Custom GPTs you may be able to monetise
OpenAI announced the capability for users to create custom GPTs that, according to CEO Sam Altman, “you can create for a specific purpose”. The kicker here is that OpenAI says that businesses will be able to do this without any coding skills required.
“You can in effect program a GPT with language just by talking to it. It’s easy to customise the behaviour so they do what you want. This makes them very accessible and gives agency to everyone,” Altman said.
This means you could create your own GPT for say, a startup accelerator, and program it to be relevant specifically to cohorts coming through.
In addition to this, businesses will be able to publish their own AI bots in the upcoming GPT Store, which was also announced during the event.
“Later this month, we’re launching the GPT Store, featuring creations by verified builders. Once in the store, GPTs become searchable and may climb the leaderboards,” OpenAI said in a blog post.
“We will also spotlight the most useful and delightful GPTs we come across in categories like productivity, education, and ‘just for fun’. In the coming months, you’ll also be able to earn money based on how many people are using your GPT.”
Open AI’s Copyright Shield Program
Intellectual property protection has been a huge concern in the generative AI space. Artists and authors alike have been rallying against their work being included in datasets to train large language modes (LLMs) — including allegations levelled against OpenAI and Google.

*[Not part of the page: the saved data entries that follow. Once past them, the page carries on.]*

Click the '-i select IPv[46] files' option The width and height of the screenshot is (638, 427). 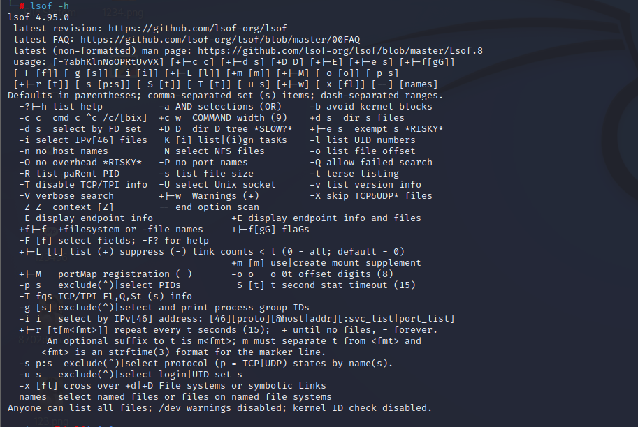click(x=83, y=140)
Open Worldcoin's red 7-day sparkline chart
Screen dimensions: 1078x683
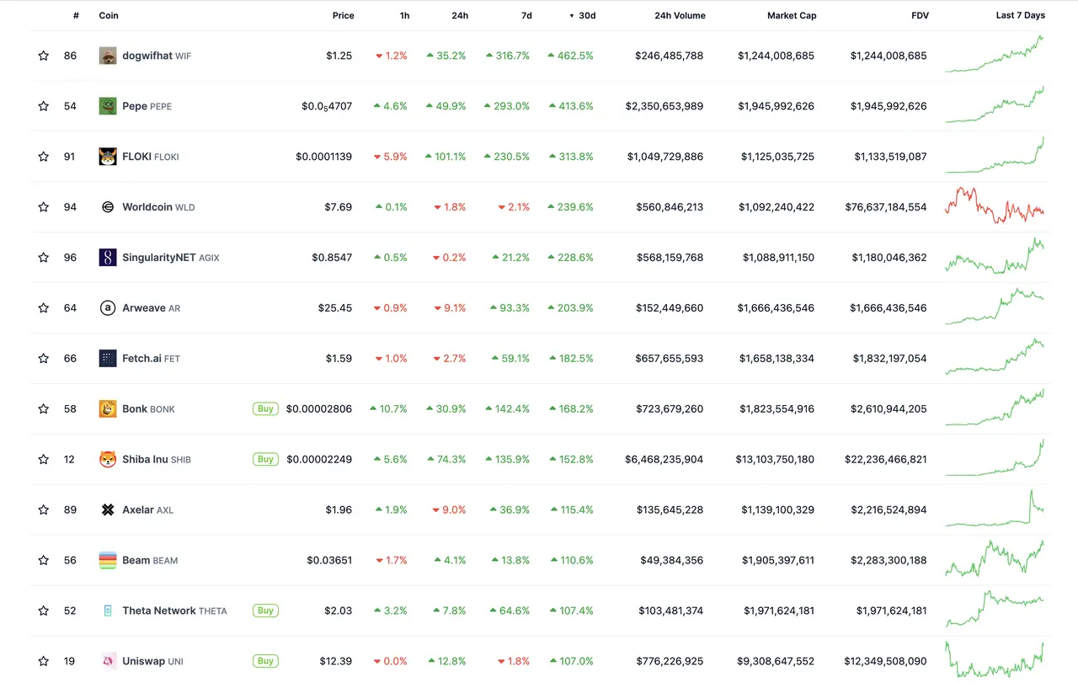994,205
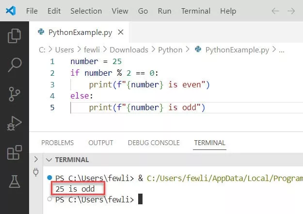Open the Extensions view
The height and width of the screenshot is (214, 303).
(x=15, y=153)
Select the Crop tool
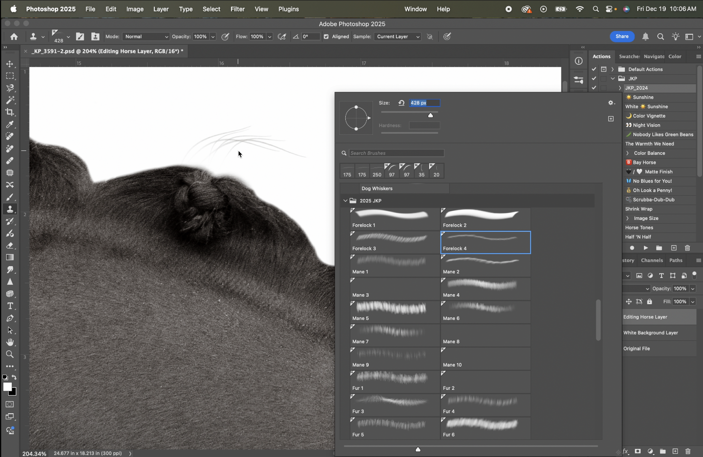Screen dimensions: 703x457 click(10, 112)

On top of that, smaller businesses have raised concerns about infringing on the intellectual property of others by using AI tools that utilise LLMs that have been trained on potentially copyrighted materials. This is the part of this whole mess that OpenAI is addressing.

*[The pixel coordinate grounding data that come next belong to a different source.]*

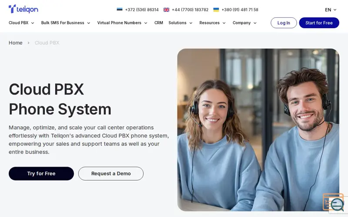Go to the CRM page

click(159, 23)
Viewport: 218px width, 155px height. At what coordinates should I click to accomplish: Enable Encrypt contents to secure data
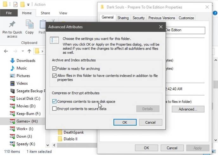pos(55,109)
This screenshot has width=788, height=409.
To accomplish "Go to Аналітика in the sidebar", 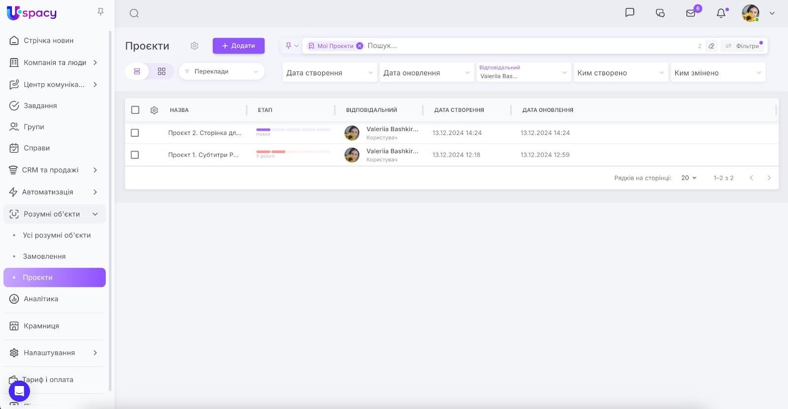I will [41, 299].
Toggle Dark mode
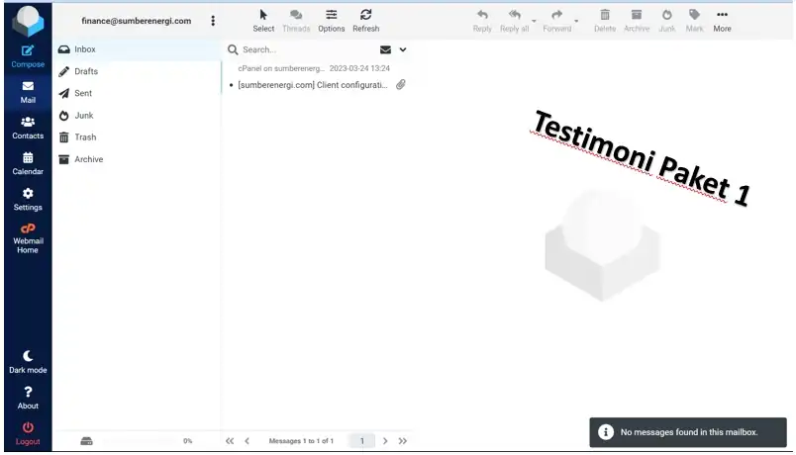Viewport: 796px width, 455px height. [28, 362]
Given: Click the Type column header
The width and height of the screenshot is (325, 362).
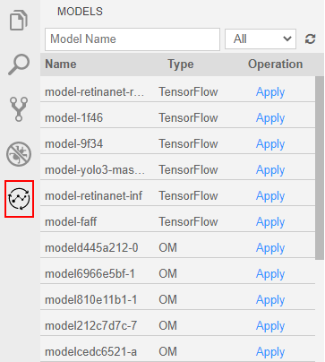Looking at the screenshot, I should [181, 65].
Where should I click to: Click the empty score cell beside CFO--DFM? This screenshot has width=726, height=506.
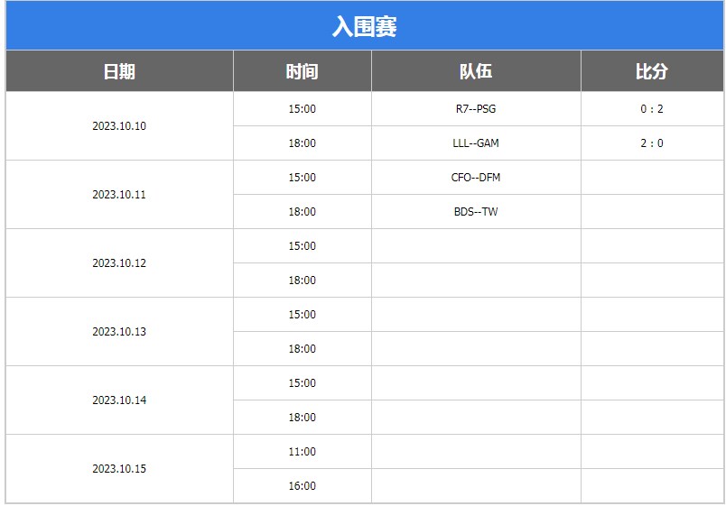[651, 178]
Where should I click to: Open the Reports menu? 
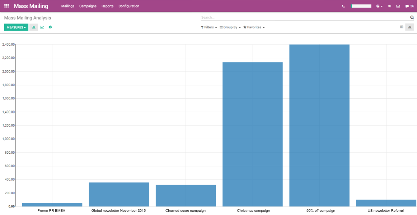click(x=107, y=6)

Copyright Shield aims to cover legal costs for businesses using OpenAI’s developer platform and ChatGPT Enterprise against copyright infringement claims related to work generated by OpenAI’s products.
However, the coverage does not extend to all of the company’s tools. So if you’re using the Plus or free tiers of ChatGPT, you won’t be protected. It’s also currently unclear if OpenAI will also offer indemnity for training data usage.
OpenAI Data Partnerships
OpenAI is launching Data Partnerships, an initiative aimed at collaborating with third-party organisations to create public and private datasets for training AI models.

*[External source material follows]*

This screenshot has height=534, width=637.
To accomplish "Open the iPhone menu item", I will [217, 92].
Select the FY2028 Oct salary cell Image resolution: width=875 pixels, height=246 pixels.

According to the company, the goal is to build AI models that comprehensively understand diverse subjects, industries, cultures, and languages.
“Modern AI technology learns skills and aspects of our world — of people, our motivations, interactions, and the way we communicate — by making sense of the data on which it’s trained,” OpenAI said in a blog post.
“To ultimately make [artificial general intelligence] GI that is safe and beneficial to all of humanity, we’d like AI models to deeply understand all subject matters, industries, cultures, and languages, which requires as broad a training dataset as possible.”
OpenAI says it is looking for extensive datasets that represent various aspects of human society, particularly data that isn’t readily available online. It says it is looking for various modalities — including text, images, audio, and video. It’s looking for datasets that do not include personal or sensitive information and has offered support to partners to remove this type of content.
OpenAI says it is currently looking at two avenues for partnership. The first is an open-source archive, aimed at creating a public dataset for AI model training, contributing to the open-source ecosystem. The second is for private datasets, where organisations can contribute data for training proprietary AI models while maintaining privacy and control over their data.